The motive for the attack was under investigation. It came as Tunisia, once a prized tourist destination and birthplace of the pro-democracy Arab Spring uprisings, has fallen into political and economic crisis.

Djerba, a picturesque island off the southern coast of Tunisia, is home to the North African country’s largest Jewish community.

The civilians killed were French and Tunisian, the Tunisian Foreign Ministry said. It was not immediately clear if they were pilgrims attending ceremonies at the 2,500-year-old Ghriba temple, one of the oldest synagogues in Africa.

The injured included six security officers and four civilians, the Interior Ministry said. He did not specify how they were injured or if they were all shot by the attacker, who was not publicly identified.

The assailant, a guardsman affiliated with the National Guard’s naval center in the Djerba port city of Aghir, first killed a colleague with his service weapon and then seized ammunition and headed towards the Ghriba synagogue, the ministry said.

When he arrived at the site, he opened fire on security units stationed at the temple, who responded and killed him before he reached the entrance, the ministry said. The synagogue was locked down and those inside and outside were kept safe while authorities investigated the motives for the attack, the ministry said.

Ghayda Thabet, a member of the Tunisian Association for Support of Minorities, was at the Ghriba synagogue and asked for help on Facebook. “They are shooting with live ammunition. Help us,” she pleaded in one post.

Videos circulating online showed terrified visitors running as gunshots rang out.
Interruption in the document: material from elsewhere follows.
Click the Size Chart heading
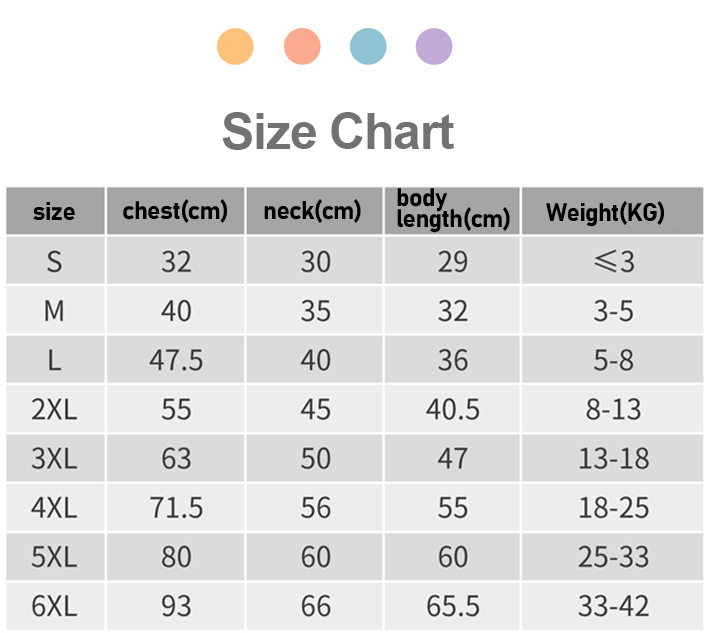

It happened during an annual pilgrimage that draws thousands of visitors from all over the world to Djerba.

In 2002, a truck bomb killed around 20 people at the entrance to the same temple during the annual Jewish pilgrimage. Al-Qaida claimed responsibility for that attack, whose victims included German and French tourists, as well as Tunisians.

In 2015, a Tunisian attack on the Mediterranean resort of Sousse killed 38 people, mostly British tourists. The Islamic State group claimed responsibility for that attack, along with attacks that year on the famed Bardo Museum in the capital Tunis and on a bus carrying presidential guards.